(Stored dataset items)
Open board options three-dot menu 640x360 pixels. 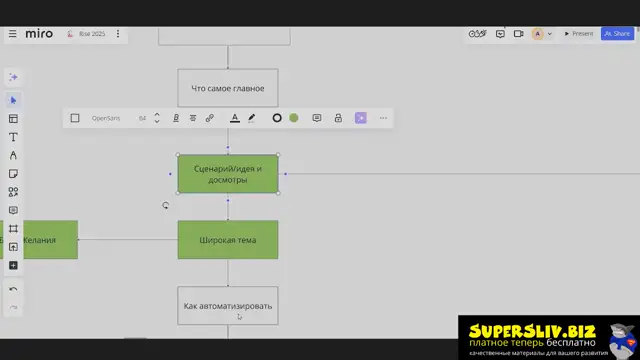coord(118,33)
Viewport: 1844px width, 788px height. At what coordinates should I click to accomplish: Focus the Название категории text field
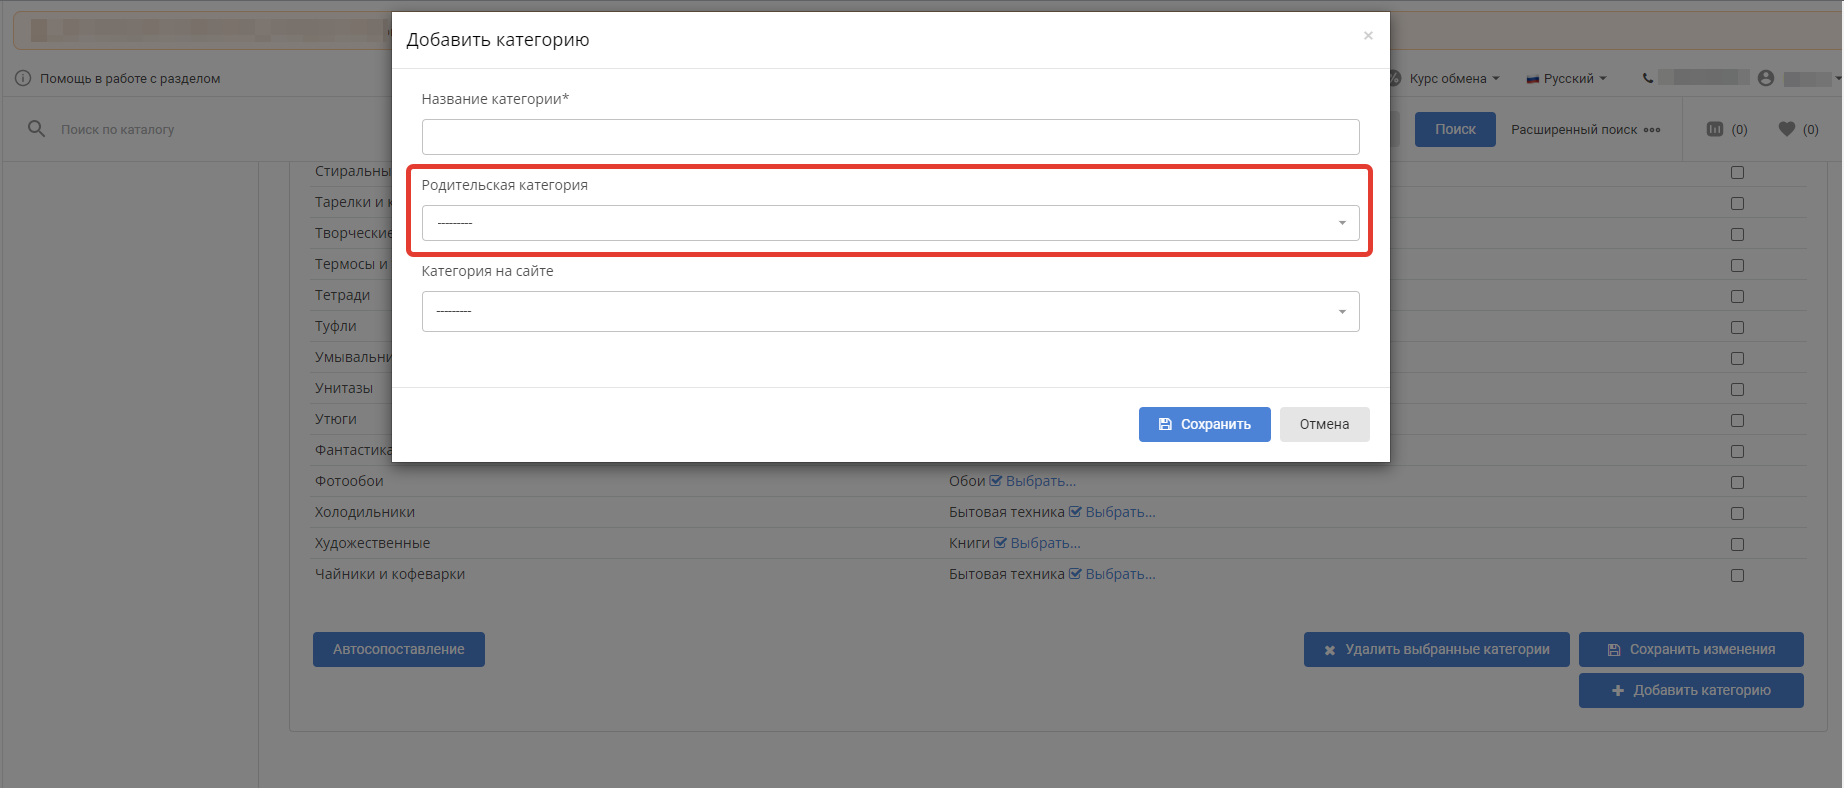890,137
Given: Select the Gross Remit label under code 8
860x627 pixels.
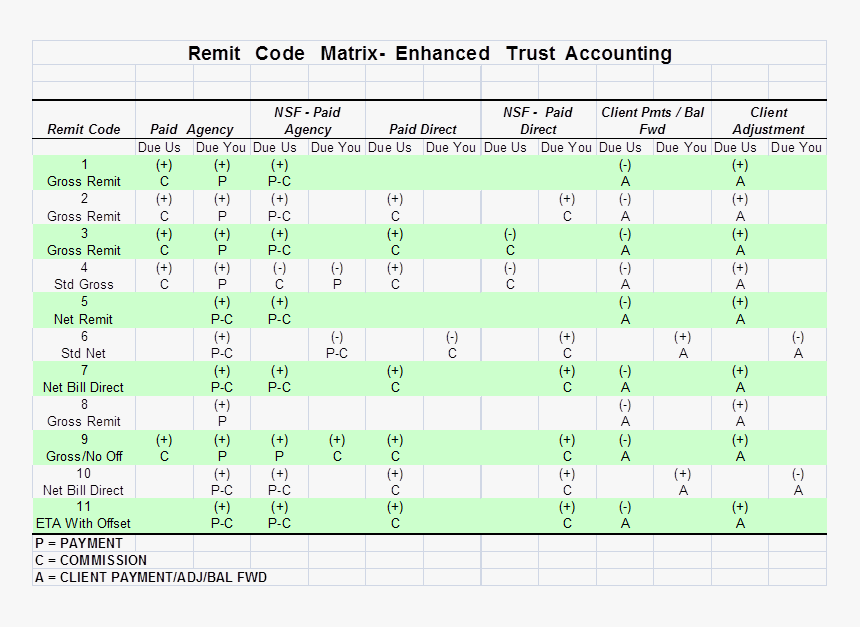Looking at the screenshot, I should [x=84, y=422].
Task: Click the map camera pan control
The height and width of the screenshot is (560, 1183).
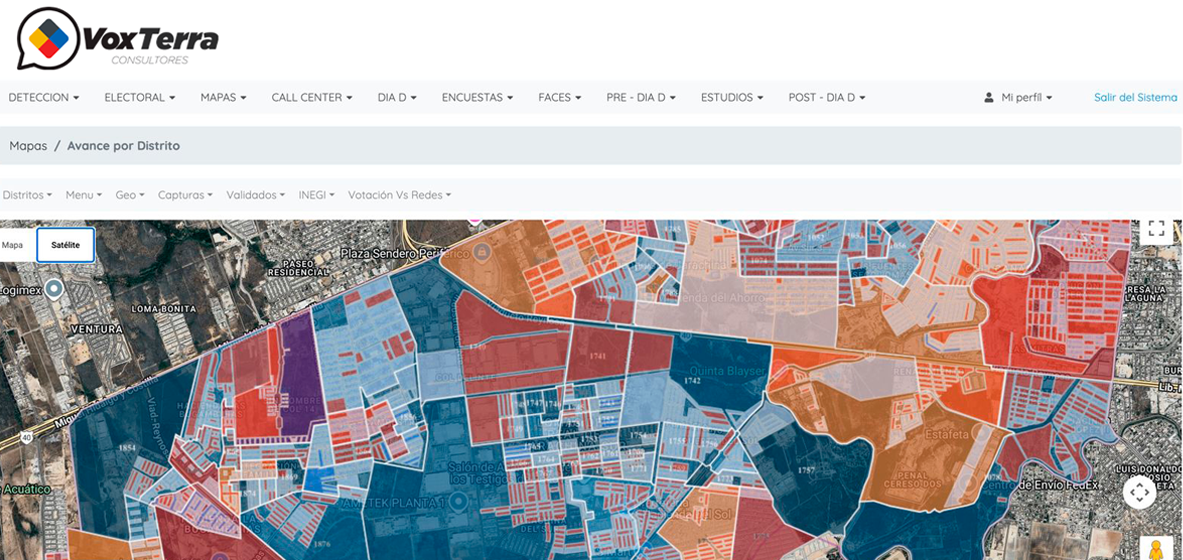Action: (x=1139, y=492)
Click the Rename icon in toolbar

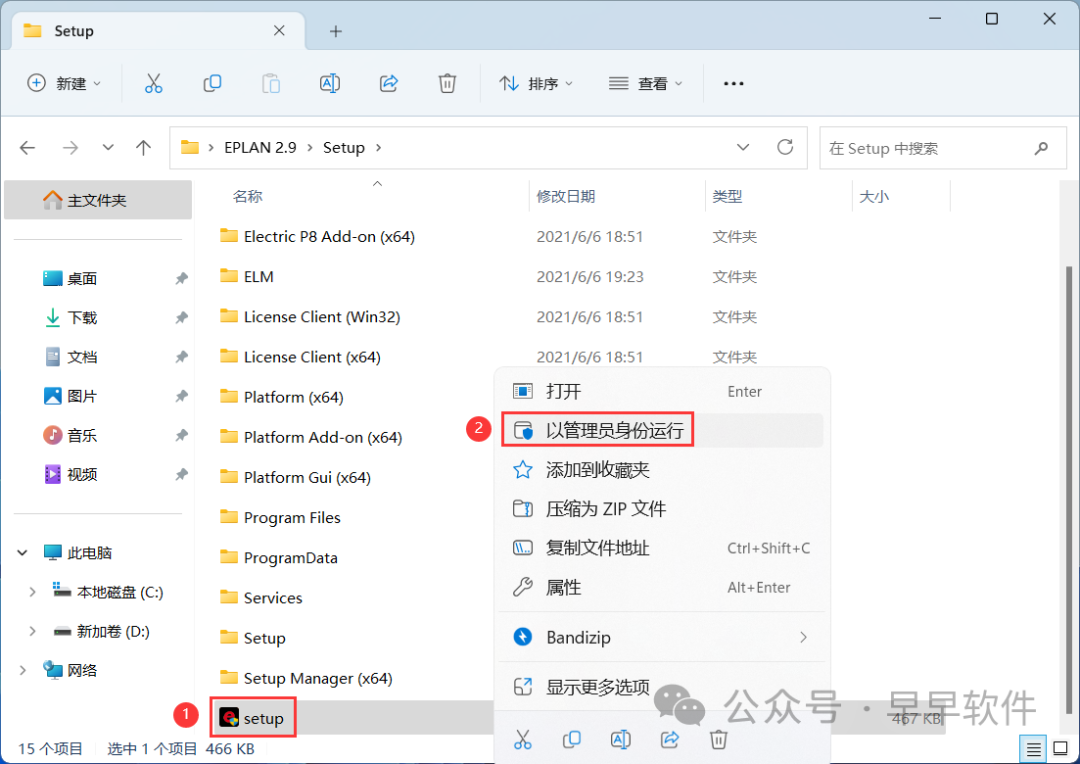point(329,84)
---
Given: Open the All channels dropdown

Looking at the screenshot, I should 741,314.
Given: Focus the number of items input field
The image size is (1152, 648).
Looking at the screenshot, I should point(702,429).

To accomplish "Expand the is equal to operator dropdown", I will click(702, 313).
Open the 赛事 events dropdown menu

## BRIEF:
What is needed is a verbatim copy of every line in the records above from the one containing "The image size is (1152, 648)." down to the one containing "Open the 赛事 events dropdown menu", both included, and nothing more.

## RESPONSE TO THE EXERCISE:
The image size is (1152, 648).
Looking at the screenshot, I should point(702,429).

To accomplish "Expand the is equal to operator dropdown", I will click(702, 313).
Open the 赛事 events dropdown menu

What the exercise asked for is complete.